## About this task
Copy the report on Alphabet's ad sales, starting with "Alphabet, whose ad" and going on through "to get slashed.", and put "promotion" wherever "marketing" appears.

## Extract to read
Google ad rebound offsets Alphabet’s first-ever sales drop
1 August, 2020, 3:36 am
OAKLAND, Calif./BENGALURU (Reuters) – Google’s ad sales have recovered since plummeting in March during the coronavirus pandemic, parent Alphabet Inc (GOOGL.O) said on Thursday, easing concerns about its first quarterly sales slide in its 16 years as a public company.
Alphabet shares were barely changed at $1,552, above their pre-pandemic high, after it said revenue fell 2% in the second quarter, less than analysts’ estimate of a 4% decline.
Alphabet, whose ad sales account for about 78% of its revenue, has struggled during past economic slowdowns, as marketing is often the first budget item to get slashed.
But Google and its online advertising rivals Facebook Inc (FB.O) and Amazon.com Inc (AMZN.O) on Thursday all reported better results in the pandemic than in past recessions.

## Extracted records
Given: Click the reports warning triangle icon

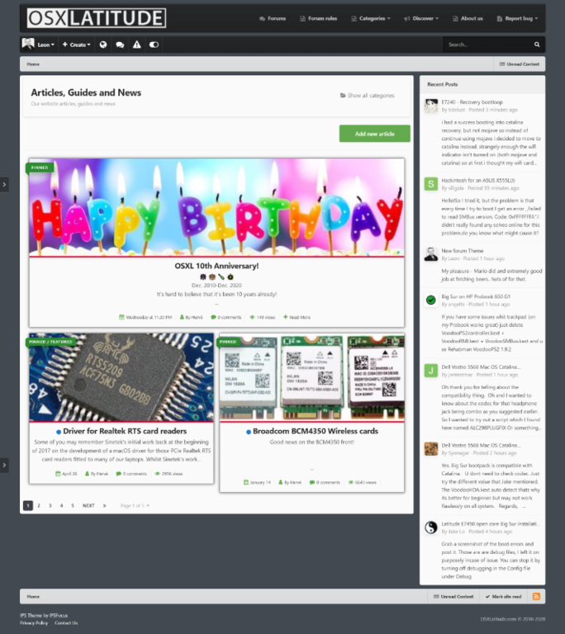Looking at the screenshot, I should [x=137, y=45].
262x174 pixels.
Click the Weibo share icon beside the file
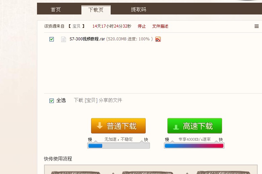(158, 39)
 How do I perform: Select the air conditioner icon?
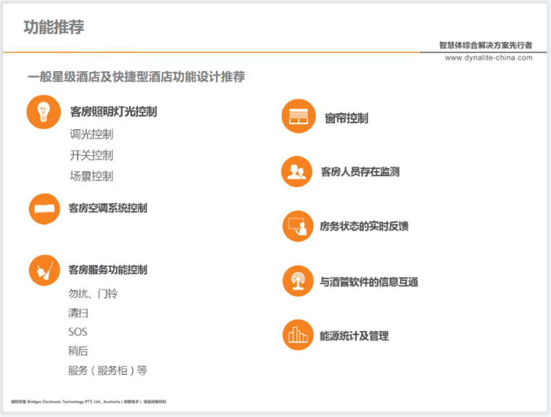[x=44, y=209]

...

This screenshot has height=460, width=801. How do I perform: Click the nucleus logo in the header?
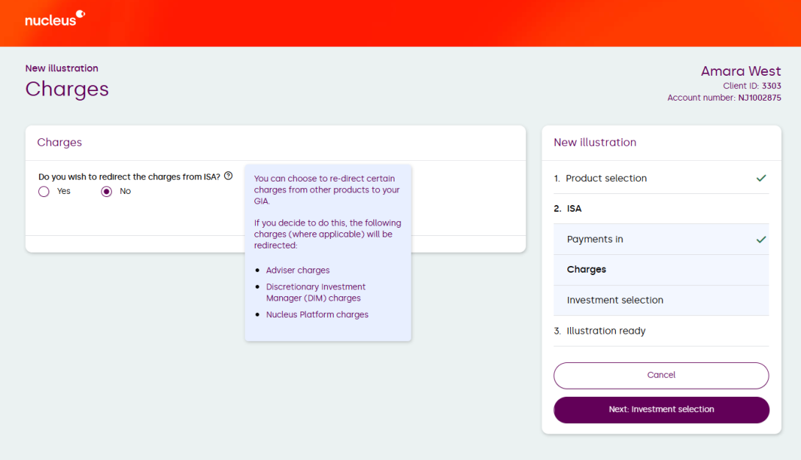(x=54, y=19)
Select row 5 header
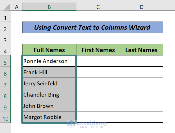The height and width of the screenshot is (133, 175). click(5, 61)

## Expected answer
Alphabet, whose ad sales account for about 78% of its revenue, has struggled during past economic slowdowns, as promotion is often the first budget item to get slashed.